Sitting

Sitting
And this moment is my path

Thursday, September 11, 2014

Good Art is Moving

ArtPrize 2014 has not officially begun and already there are protests about some installations. Silohuettes of armed gunpersons are atop the Urban Institute for Contemporary Arts (UICA). Some are calling them "snipers." They look the same to me as the Secret Service Officers who patrolled our few tall buildings when then Senator Obama campaigned here...or when back in the 1980s while I was living in Macon, GA, officers held guns atop buildings when Ronald Reagan spoke. In both cases, I was very aware of them and respected their authority.

I did not know that they were Secret Service agents. They did not show ID. I just assumed and believed the media.

But this post is not about the media, nor the Secret Service. It's about the purpose of art.

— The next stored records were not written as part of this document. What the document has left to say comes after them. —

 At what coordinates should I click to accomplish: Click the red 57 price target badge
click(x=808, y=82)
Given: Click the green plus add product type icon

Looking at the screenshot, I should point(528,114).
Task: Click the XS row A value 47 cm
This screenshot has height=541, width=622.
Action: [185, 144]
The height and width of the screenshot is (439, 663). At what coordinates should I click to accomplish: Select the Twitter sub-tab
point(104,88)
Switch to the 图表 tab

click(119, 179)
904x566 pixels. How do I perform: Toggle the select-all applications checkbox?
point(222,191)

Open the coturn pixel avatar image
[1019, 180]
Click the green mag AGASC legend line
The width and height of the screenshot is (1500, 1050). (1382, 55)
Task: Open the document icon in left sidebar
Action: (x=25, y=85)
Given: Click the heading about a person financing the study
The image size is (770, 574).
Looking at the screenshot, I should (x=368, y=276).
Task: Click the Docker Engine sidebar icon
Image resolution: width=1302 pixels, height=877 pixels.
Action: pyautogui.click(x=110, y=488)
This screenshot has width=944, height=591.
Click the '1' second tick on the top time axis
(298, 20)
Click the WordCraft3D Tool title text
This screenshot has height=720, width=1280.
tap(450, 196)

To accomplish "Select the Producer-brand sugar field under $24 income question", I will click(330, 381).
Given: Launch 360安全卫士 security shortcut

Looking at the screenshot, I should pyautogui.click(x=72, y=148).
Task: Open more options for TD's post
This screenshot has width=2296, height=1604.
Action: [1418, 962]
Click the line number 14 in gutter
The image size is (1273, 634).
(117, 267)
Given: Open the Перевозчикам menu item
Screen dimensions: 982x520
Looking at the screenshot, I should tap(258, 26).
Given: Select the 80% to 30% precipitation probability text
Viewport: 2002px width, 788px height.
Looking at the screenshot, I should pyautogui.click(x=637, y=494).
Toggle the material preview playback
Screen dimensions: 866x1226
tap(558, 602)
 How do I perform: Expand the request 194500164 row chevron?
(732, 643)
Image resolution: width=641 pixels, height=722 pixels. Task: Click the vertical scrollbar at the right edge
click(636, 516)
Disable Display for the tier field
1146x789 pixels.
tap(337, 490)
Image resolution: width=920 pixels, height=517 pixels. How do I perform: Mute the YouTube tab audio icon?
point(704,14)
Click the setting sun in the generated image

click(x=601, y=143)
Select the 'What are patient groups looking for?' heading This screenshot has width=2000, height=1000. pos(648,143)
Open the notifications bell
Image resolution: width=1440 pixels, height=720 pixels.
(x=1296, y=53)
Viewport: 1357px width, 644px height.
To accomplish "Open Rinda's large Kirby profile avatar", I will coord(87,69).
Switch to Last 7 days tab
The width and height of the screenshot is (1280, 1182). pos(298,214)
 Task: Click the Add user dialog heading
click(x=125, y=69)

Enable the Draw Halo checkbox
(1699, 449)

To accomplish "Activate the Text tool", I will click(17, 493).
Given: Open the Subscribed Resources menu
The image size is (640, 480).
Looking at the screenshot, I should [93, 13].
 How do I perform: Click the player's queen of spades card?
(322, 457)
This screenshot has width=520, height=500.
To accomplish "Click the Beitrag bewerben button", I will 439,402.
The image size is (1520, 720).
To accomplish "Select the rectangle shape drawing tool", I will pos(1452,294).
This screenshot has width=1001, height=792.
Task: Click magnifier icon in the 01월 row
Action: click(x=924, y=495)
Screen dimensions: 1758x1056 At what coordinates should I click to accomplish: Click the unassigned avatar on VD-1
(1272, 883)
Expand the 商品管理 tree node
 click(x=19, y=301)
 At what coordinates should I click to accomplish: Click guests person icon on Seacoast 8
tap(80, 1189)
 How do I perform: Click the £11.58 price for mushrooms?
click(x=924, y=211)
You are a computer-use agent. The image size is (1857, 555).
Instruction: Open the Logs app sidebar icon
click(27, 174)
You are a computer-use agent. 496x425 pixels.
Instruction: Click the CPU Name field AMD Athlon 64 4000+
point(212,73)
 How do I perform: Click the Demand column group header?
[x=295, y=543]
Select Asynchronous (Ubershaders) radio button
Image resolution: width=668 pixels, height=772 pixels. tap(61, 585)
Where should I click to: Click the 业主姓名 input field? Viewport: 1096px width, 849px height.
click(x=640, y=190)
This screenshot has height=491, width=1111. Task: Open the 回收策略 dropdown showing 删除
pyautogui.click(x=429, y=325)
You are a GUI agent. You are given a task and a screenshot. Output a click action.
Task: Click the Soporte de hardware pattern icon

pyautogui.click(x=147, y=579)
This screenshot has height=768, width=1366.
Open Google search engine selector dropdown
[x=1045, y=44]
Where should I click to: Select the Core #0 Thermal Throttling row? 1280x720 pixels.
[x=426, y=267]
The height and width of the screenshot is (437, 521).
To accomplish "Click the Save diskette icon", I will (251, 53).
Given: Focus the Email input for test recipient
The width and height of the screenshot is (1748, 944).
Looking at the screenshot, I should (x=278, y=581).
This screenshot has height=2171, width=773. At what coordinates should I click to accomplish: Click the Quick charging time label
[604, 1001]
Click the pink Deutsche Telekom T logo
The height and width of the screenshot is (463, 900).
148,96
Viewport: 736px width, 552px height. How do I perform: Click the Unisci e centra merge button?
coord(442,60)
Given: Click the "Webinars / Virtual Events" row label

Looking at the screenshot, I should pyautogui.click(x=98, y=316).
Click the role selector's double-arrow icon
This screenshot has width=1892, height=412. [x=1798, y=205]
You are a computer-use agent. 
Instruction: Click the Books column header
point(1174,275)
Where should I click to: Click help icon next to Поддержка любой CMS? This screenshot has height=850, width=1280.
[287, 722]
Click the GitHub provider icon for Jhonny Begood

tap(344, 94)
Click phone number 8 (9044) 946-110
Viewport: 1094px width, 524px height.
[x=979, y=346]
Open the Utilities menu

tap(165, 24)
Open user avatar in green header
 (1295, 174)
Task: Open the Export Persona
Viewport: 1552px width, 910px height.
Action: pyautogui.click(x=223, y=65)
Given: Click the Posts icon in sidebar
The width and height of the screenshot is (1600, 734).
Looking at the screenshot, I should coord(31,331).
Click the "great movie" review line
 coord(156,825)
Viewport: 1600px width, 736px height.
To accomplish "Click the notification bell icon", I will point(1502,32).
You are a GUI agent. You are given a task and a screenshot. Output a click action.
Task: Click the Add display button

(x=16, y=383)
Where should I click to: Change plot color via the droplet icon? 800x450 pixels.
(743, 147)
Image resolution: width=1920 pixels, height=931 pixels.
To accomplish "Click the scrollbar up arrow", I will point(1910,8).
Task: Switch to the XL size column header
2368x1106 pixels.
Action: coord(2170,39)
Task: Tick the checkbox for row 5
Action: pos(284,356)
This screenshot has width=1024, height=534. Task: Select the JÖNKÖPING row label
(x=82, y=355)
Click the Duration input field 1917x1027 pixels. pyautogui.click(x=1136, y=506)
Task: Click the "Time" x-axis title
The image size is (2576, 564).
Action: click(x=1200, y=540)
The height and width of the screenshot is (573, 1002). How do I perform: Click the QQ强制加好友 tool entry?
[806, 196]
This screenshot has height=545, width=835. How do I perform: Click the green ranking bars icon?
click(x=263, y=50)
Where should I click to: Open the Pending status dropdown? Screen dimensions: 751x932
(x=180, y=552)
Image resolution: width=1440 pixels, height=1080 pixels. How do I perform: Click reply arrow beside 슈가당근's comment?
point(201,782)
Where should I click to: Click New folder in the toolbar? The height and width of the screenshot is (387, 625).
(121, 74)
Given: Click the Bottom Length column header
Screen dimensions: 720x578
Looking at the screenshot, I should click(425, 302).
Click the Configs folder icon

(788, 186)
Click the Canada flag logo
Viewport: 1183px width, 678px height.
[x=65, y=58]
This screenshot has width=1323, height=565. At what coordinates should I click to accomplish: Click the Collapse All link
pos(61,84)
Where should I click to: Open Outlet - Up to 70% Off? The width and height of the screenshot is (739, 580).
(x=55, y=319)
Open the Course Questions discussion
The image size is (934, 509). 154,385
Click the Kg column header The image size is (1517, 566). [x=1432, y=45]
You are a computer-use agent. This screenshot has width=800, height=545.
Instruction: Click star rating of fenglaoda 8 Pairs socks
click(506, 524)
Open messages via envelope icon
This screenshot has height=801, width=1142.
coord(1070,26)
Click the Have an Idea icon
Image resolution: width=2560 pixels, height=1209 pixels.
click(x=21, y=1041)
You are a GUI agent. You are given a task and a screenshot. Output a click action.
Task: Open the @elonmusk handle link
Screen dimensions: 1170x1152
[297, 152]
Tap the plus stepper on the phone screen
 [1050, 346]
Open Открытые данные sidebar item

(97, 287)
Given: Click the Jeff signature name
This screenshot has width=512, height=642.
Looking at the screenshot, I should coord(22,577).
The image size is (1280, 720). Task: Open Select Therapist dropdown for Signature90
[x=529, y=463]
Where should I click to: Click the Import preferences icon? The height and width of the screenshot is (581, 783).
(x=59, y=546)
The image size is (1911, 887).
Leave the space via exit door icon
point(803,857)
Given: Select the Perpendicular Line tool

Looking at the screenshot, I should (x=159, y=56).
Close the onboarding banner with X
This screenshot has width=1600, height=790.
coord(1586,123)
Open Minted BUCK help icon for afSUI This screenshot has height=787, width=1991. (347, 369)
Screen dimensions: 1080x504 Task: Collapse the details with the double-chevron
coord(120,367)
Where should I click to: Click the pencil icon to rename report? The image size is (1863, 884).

The purpose of art is to make us uncomfortable. To re-think, reconsider, or feel differently.

Art provokes.

Art is music, literature, visual media, experiential, staged and spontaneous.

Art happens to me when:

  • I was 16 and heard the cadenza in the first movement of the Prokofiev 2nd Piano Concerto and worried that the pianist might die from passion and effort (he didn't).
  • I hear an overture of a Broadway musical performed exquisitely and think of the passion of the composer, because becoming a composer of musical theatre is nearly suicidal, at least in terms of making a living.
  • I hear Kurt Elling sing the words of Michigan poet, Theodore Roethke.
  • I see a person help another person, especially if that offering of hand is spontaneous.
  • My heart opens to love of a friend.
  • My heart breaks...because of loss or sudden, unexpected change.
  • I walk through the forest and see how many shades of green there are in nature.
  • I have a rough paddle down a seemingly calm river and friends and strangers offer advice and helping hands. And an elderly gentleman picks me up while hitchhiking back to my truck.
  • I arrange things nicely in our pop-up camper.
  • When I watch the news and see stories of how humanity is sacrificed for power.
  • I become so angry with the world that I weep.
  • I regain my faith in the present.
I hope that as a community, we can reconsider art. That it's powerful and can make us grow through being startled, uncomfortable, tearful, joyful, and gleeful.